For Nomi, losing her childhood confidence in Mennonite principles is a wrenching experience; her rebellious escapades stem in part from a desire to find meaning in a world where God is no longer certain. However, over the course of the novel Nomi learns to value the joys of everyday life, upon which her community places little value. This new outlook allows her to regain the sense of purpose that she originally found in religious belief.
Christian Salvation vs. Earthly Joy ThemeTracker
Christian Salvation vs. Earthly Joy Quotes in A Complicated Kindness
There’s an invisible force that exerts a steady pressure on our words like a hand to an open, spurting wound. The town office building has a giant filing cabinet full of death certificates that say choked to death of his own anger or suffocated from unexpressed feelings of unhappiness.
The only thing I needed to know was that we were all going to live forever, together, happily, in heaven and with God, and without pain and sadness and sin. And in my town that is the deal. It’s taken for granted. We’ve been hand-picked. We’re on a fast track, singled out, and saved.
I ended up saying stupid stuff like I just want to be myself, I just want to do things without wandering if they’re a sin or not. I want to be free. I want to know what it’s like to be forgiven by another human being (I was stoned, obviously) and not have to wait around all my life anxiously wondering if I’m an okay person or not and having to die to find out.
She once asked me and the other girls in our class if we were gymnasts, but really fat ones, would we think we could just go out and win an Olympic medal one day? No? Well, that’s what Christianity is all about, she said.
I didn’t know why she was crying, until I heard my mom say honey, what is it? What’s wrong? And Tash said: I think I’ll go crazy. I can’t stand it. It’s all a fucking lie. It’s killing me! Mom, it really is! And then something happened that took me completely by surprise, I heard my mom say, I know honey, I know it is.
We drove to the pits and rinsed the purple gas off in the water which made it beautiful and we floated around in gassy rainbows for hours talking about stuff and lighting the gas with Travis’s lighter so it was like we were in hell. Rainbow pools of fire in the pits, the smell of smoking stubble, the hot wind, dying chickens, the night, my childhood.

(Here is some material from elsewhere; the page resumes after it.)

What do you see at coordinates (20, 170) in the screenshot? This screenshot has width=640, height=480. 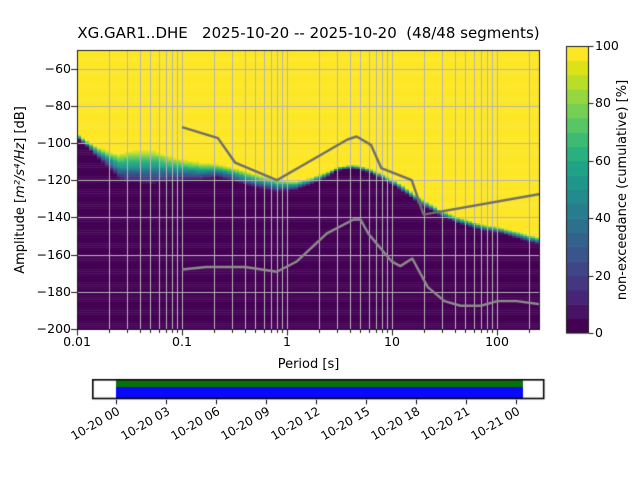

And we counted cars with American plates—twenty-seven. On their way to watch The Mouth read Revelations by candlelight in the fake church while the people of the real town sat in a field of dirt cheering on collisions.
When I got to school I told my teacher I was on cloud nine. I told her I was so happy I thought I could fly. I told her I felt so great I wanted to dance like Fred Astaire.
She said life was not a dream. And dancing was a sin. Now get off it and sit back down. It was the first time in my life I had been aware of my own existence.